Screenshot placeholder — add a capture of patch running here. assets/screenshot.png


Run it yourself

# 1. Clone & install
git clone https://github.com/alexandremourin/patch.git
cd patch
make install        # or: python3.11 -m venv .venv && .venv/bin/pip install -r requirements.txt

# 2. Add YOUR key
cp .env.example .env
#   edit .env: ANTHROPIC_API_KEY=sk-ant-...   (OPENAI_API_KEY also works)

# 3. Fix a bug in any repo (patch works on a temp copy; your repo is safe)
.venv/bin/python -m patch.cli /path/to/repo "describe the bug" --test "python -m pytest -q"
#   or: make run REPO=/path/to/repo TASK="factorial(0) should be 1"

# 4. Benchmark the fix rate, and run the tests
make benchmark      # needs your key
make test           # runs WITHOUT a key (the LLM is mocked)

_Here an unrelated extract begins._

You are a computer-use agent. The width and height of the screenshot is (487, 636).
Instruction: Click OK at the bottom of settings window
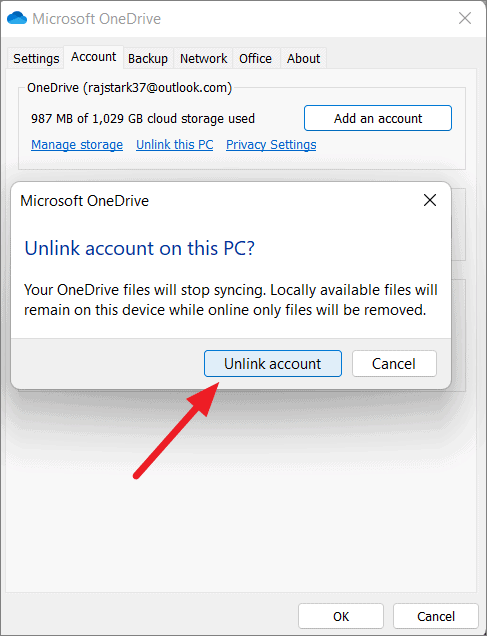[341, 616]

Without a key the CLI prints a clear message telling you to add one.


Based on princeton-nlp/SWE-agent — what I changed / added

patch was inspired by princeton-nlp/SWE-agent — studied, then rebuilt as a small, focused, inspectable agent. What's mine:

  • A minimal, bounded agent loop instead of a large framework: one JSON action per step, a fixed MAX_STEPS cap, and a hard test timeout, so runs always terminate at predictable cost.
  • A tight agent-computer interface (six tools) with soft failures — a bad edit, missing file, unknown tool, or hanging test returns an error the agent can read and recover from, never a crash.
  • Safe isolation: the agent works on a temp copy with a git baseline; the final patch is a real git diff, and the original repo is guaranteed untouched (with a path-escape guard on every tool).
  • A reproducible fix-rate benchmark the original doesn't ship: 8 seeded bugs with failing tests and a one-command harness that reports how many the agent repairs.
  • A fully mockable design so the whole loop — locate, edit, run tests, diff — is covered by tests that need no API key.

License

MIT © 2026 Alexandre Mourin.

Educational project. Inspired by princeton-nlp/SWE-agent; the agent loop, tools, workspace isolation, benchmark, and CLI here are original work.

About

An autonomous SWE-agent: give it a repo + a bug, it locates the code, edits it, runs the tests, iterates, and returns a verified git diff. Works on a throwaway copy. Bounded, inspectable, fully test-mockable. Includes a seeded-bug fix-rate benchmark.